Task brief:
Please rewrite the lines below, substituting "page" for every "tab" and keeping everything else unchanged. Leave the pictures out of your answer.
** start of Data records **
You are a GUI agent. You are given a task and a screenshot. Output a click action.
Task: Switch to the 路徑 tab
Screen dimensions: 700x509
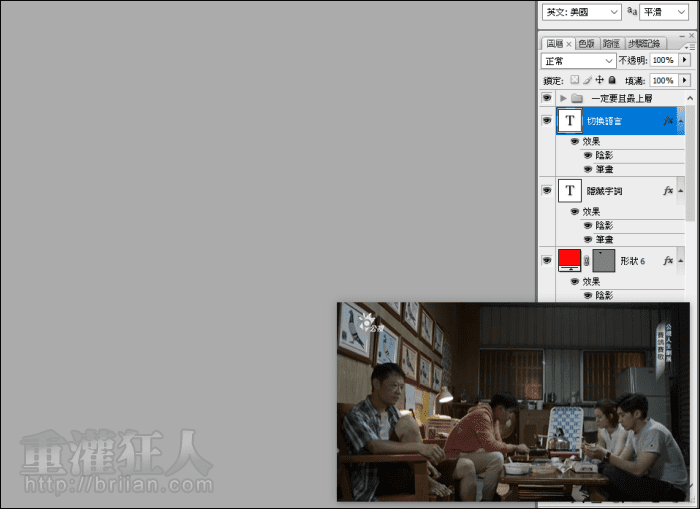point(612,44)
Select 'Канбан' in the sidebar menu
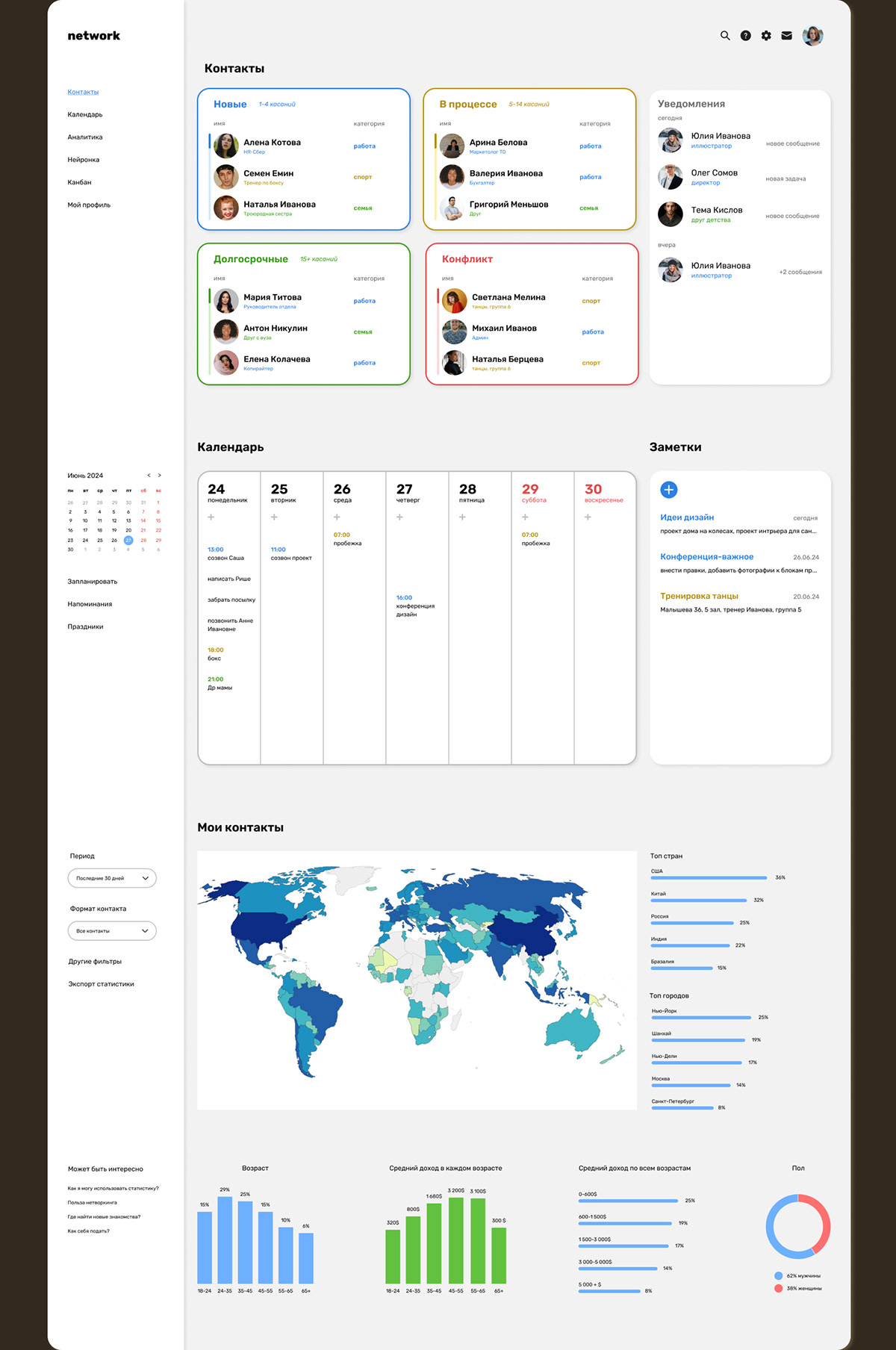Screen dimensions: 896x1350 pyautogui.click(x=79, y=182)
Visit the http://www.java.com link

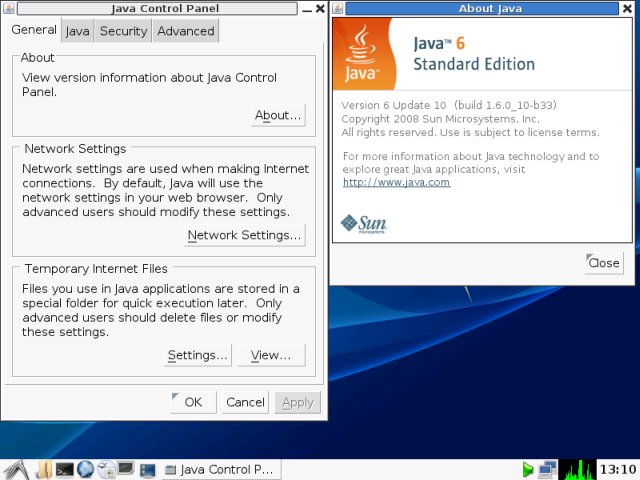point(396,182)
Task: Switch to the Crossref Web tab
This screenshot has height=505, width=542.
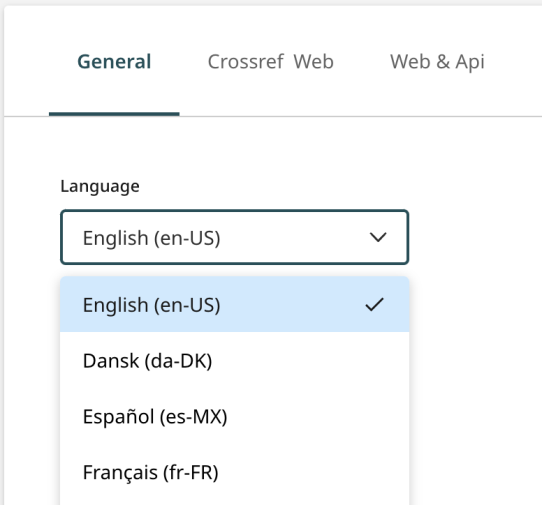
** end of Data records **
Result of this task:
You are a GUI agent. You are given a task and a screenshot. Output a click action.
Task: Switch to the 路徑 page
Screen dimensions: 700x509
point(612,44)
Select 'Канбан' in the sidebar menu
Screen dimensions: 896x1350 pyautogui.click(x=79, y=182)
Visit the http://www.java.com link

point(396,182)
Task: Switch to the Crossref Web page
This screenshot has height=505, width=542.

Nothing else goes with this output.